The TSFC, MCT, MET, and MIN-MIN algorithms are used to schedule the task set under 4 fog nodes, respectively. TST and AWT under different number of tasks in the four algorithms are shown in Figure 6.

(a) Comparison of execution time under 4 fog nodes

(b) Comparison of average waiting time under 4 fog nodes

5.4.2. Result Analysis under 6 Fog Nodes

The TSFC, MCT, MET, and MIN-MIN algorithms are used to schedule the task set under 6 fog nodes, respectively. After scheduling, TST and AWT under different number of tasks in the four algorithms are shown in Figure 7.

(a) Comparison of execution time under 6 fog nodes

(b) Comparison of average waiting time under 6 fog nodes

We can see from Figures 6(a) and 7(a) that, with the number of tasks increases, the value of TST generated by TSFC, MCT, MET, and MIN-MIN algorithms is increasing.

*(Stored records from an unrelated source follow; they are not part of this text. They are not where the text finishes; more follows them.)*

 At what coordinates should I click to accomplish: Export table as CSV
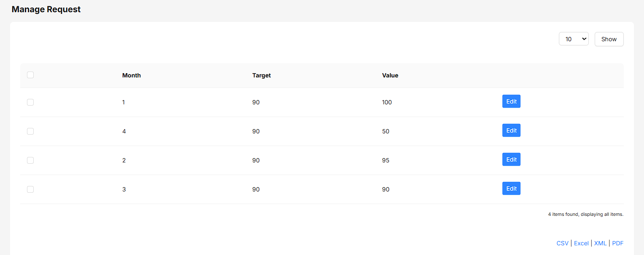click(562, 243)
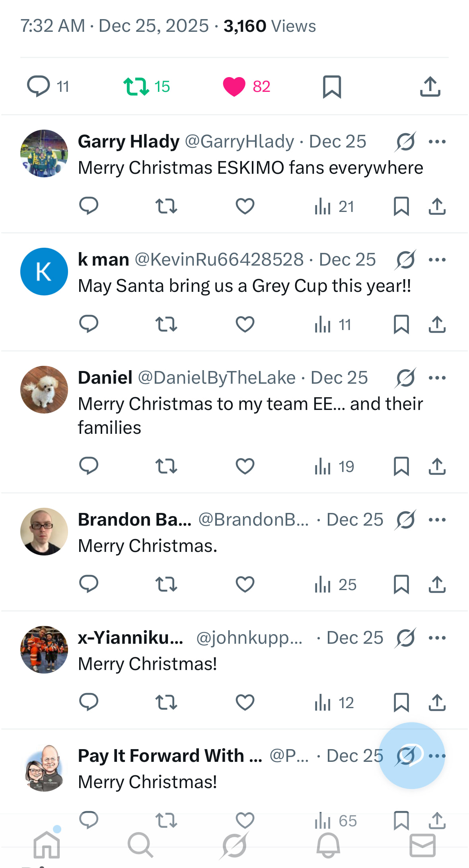This screenshot has width=469, height=868.
Task: Open Messages envelope in the bottom bar
Action: pyautogui.click(x=422, y=845)
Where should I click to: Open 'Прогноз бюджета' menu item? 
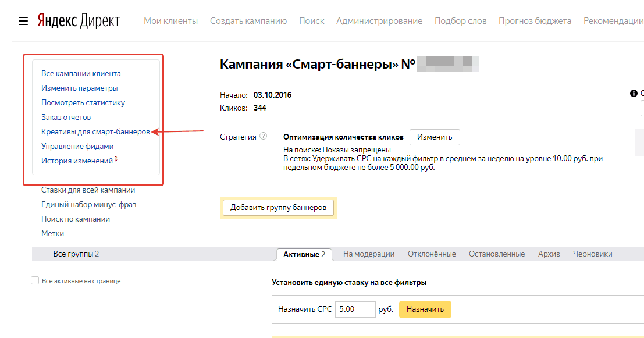pyautogui.click(x=535, y=21)
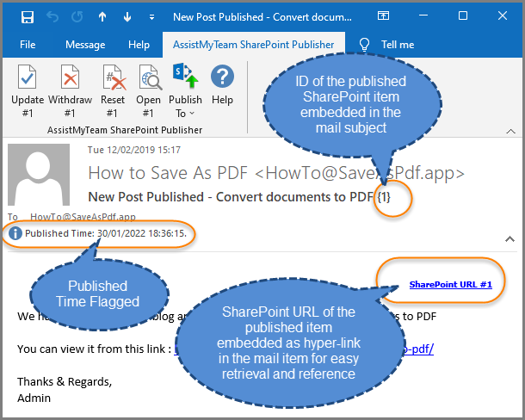Select AssistMyTeam SharePoint Publisher tab
The width and height of the screenshot is (525, 420).
(254, 45)
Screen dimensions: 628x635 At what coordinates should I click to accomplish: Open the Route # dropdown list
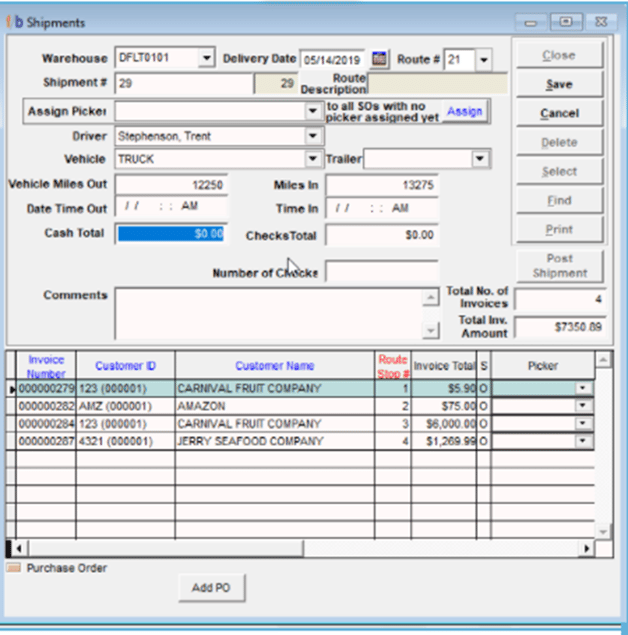pyautogui.click(x=483, y=60)
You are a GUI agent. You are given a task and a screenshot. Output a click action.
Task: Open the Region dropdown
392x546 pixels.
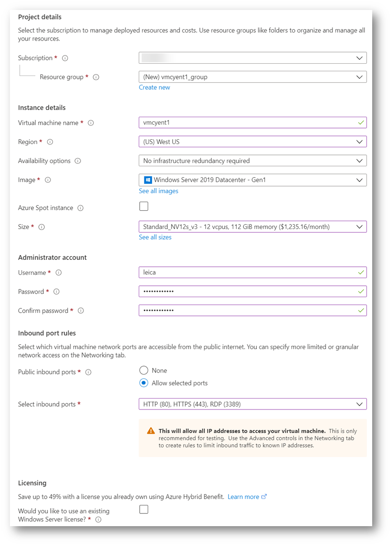pos(253,142)
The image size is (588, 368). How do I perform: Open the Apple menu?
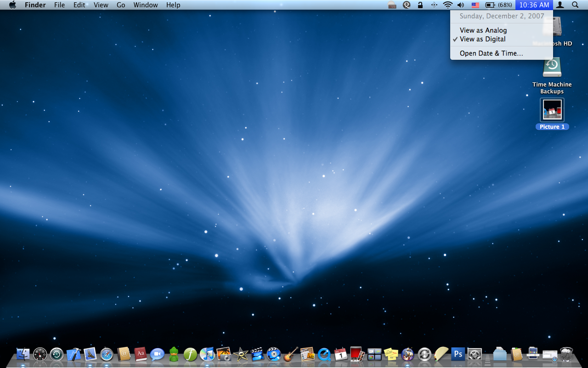point(12,5)
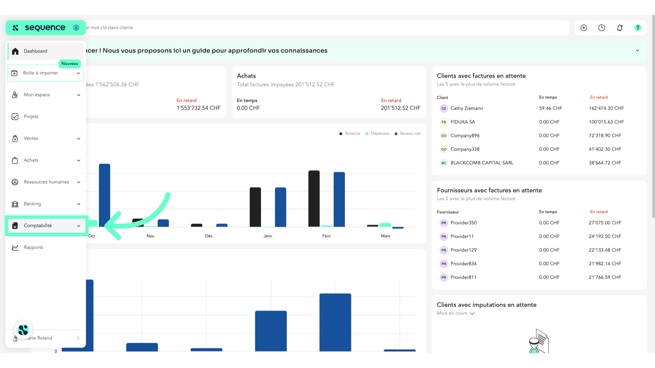Click the Dashboard home icon
This screenshot has height=368, width=655.
(15, 51)
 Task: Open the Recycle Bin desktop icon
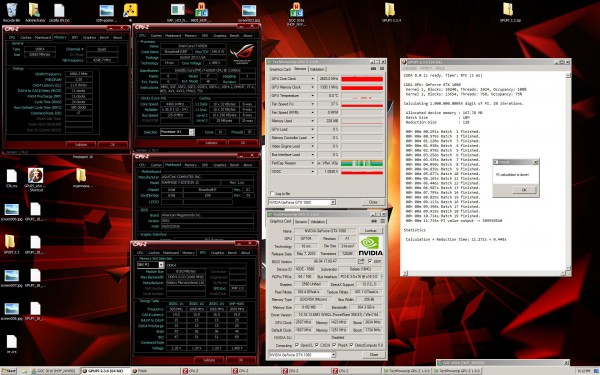(x=11, y=10)
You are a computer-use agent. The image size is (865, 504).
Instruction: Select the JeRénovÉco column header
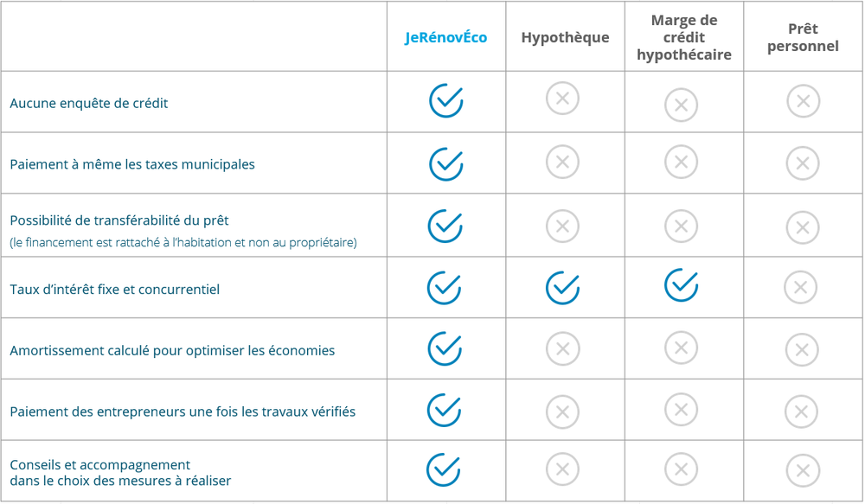445,38
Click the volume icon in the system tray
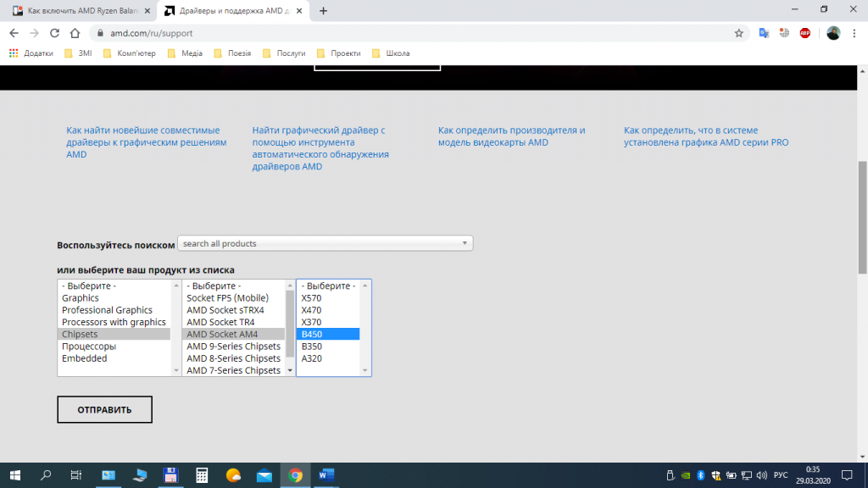Image resolution: width=868 pixels, height=488 pixels. point(761,476)
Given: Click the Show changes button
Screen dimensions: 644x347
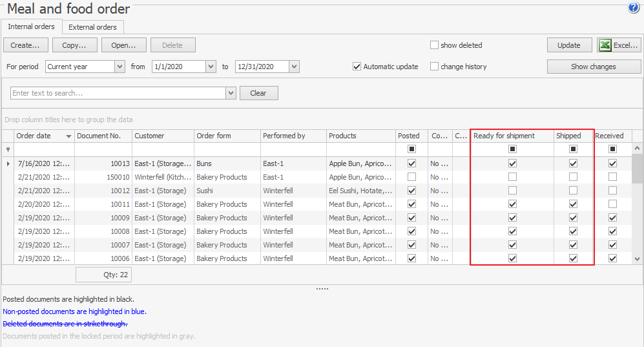Looking at the screenshot, I should pyautogui.click(x=593, y=67).
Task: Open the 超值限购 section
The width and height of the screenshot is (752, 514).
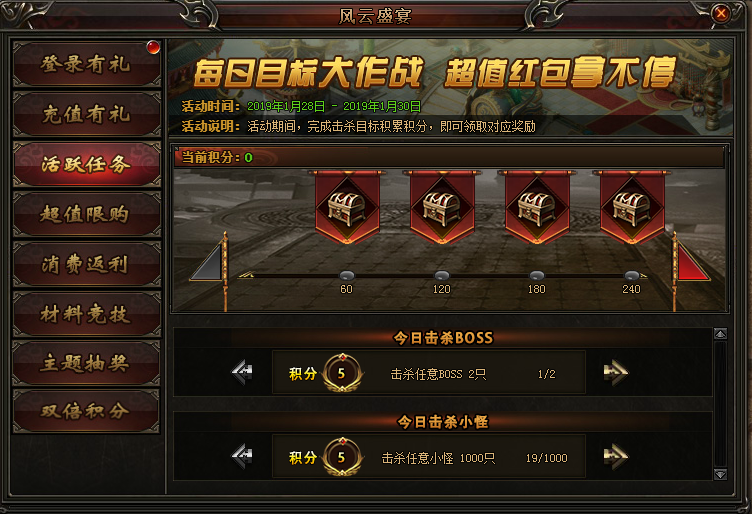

However, the value of TST generated by the TSFC algorithm is smaller than those by MCT and MIN-MIN algorithms. As the number of tasks increases, the efficiency of TSFC algorithm is higher than MCT and MIN-MIN algorithms. When the number of tasks is small, the value of TST generated by the TSFC algorithm is lower than that by the MET algorithm. As the number of tasks increases, the value of TST generated by the TSFC algorithm is larger than that by the MET algorithm. Because TSFC algorithm takes task completion time as a main parameter, as the number of tasks increases, the total completion time of scheduled tasks will be closer to the optimal solution.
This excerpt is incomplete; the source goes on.